A Senate committee took steps Wednesday to encourage local governments to be more open about their deliberations and to reduce the cost of obtaining records from local governments.
The Committee on Federal and State Affairs discussed Senate Bill 10, which would increase local governments’ compliance with the state’s open meetings and records laws, make it easier to request information under the Kansas Open Records Act and require minutes to be taken at any local meeting where the Kansas Open Meetings Act applies.
“The intent of this bill is to make government more accessible to the average Kansan out there,” the bill’s sponsor, Sen. Jacob LaTurner, R-Pittsburg, said.
For those requesting documents subject to the open records law, LaTurner’s bill would establish a fee of no more than 10 cents per page of copied material and provide a free hour of staff time to collect information under a KORA request. Additional fees for staff time could vary between $20 and $50 per hour depending upon the employee’s job position.
Jan Jarman, of Wichita, said the bill would have been beneficial when she made an open records request after her daughter was forced to change schools. Jarman was told she would have to pay $1,000 to receive the documents. She took the money from her daughter’s college fund.
“It’s not democracy if they make it so expensive that you can’t afford to get the information that you need,” Jarman said.

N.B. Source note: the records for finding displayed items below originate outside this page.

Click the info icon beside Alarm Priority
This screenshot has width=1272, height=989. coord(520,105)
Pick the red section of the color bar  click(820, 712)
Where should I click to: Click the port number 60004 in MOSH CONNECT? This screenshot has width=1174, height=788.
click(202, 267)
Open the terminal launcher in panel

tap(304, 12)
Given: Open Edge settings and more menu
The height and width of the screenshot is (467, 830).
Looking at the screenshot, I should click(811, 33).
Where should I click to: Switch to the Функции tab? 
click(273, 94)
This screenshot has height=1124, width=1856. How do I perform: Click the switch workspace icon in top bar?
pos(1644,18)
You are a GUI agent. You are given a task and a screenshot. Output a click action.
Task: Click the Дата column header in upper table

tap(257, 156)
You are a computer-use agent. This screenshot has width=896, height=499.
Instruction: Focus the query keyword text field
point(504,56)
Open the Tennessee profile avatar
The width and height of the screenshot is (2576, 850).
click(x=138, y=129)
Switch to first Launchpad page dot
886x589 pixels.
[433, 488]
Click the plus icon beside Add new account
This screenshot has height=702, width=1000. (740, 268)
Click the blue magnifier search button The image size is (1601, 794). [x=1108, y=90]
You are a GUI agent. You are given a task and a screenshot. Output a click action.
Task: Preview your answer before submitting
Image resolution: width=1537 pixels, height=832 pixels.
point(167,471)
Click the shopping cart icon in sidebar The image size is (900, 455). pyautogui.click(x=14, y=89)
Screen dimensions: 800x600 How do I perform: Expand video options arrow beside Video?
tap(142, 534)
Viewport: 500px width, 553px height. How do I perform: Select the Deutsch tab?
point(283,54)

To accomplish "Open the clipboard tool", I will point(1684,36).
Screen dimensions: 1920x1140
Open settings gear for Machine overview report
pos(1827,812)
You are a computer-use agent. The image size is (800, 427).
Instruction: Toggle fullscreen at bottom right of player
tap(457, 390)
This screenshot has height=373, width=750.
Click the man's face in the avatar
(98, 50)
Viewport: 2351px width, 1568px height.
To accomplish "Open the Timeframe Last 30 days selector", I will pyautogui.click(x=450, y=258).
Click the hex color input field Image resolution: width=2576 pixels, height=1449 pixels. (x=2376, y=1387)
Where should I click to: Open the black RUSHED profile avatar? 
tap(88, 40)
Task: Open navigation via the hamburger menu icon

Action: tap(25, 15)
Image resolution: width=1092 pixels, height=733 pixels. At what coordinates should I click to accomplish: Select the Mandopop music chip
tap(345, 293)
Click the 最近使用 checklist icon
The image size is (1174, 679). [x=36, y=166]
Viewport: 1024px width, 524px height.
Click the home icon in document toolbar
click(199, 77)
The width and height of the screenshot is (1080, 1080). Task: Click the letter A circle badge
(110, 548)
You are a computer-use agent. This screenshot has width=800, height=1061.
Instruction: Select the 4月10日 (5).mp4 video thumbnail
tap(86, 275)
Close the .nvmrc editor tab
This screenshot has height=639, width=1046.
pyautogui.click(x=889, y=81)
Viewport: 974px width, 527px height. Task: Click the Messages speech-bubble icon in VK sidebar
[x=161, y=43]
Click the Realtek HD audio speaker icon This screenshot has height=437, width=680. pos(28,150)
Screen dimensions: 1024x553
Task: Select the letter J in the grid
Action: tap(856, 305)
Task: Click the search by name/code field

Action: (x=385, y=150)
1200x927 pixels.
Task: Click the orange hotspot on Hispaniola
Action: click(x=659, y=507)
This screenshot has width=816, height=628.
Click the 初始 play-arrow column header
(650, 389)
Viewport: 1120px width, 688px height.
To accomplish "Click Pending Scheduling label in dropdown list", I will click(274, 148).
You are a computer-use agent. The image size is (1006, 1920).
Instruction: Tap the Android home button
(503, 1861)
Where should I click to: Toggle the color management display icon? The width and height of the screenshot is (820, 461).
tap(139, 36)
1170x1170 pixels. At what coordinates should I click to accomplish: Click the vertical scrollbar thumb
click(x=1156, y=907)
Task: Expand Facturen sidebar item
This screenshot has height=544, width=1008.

SB 10 is being discussed during Sunshine Week, which is set aside each year to promote open government and the freedom of obtaining information. Although LaTurner said this timing was not planned, he thought of it as a happy coincidence.
Kim Winn, of Topeka, the deputy director of the League of Kansas Municipalities, said answering open records requests isn’t as easy as it may seem. She said clerks cannot just export information out of a database because it might include private data, such as health care information and Social Security numbers.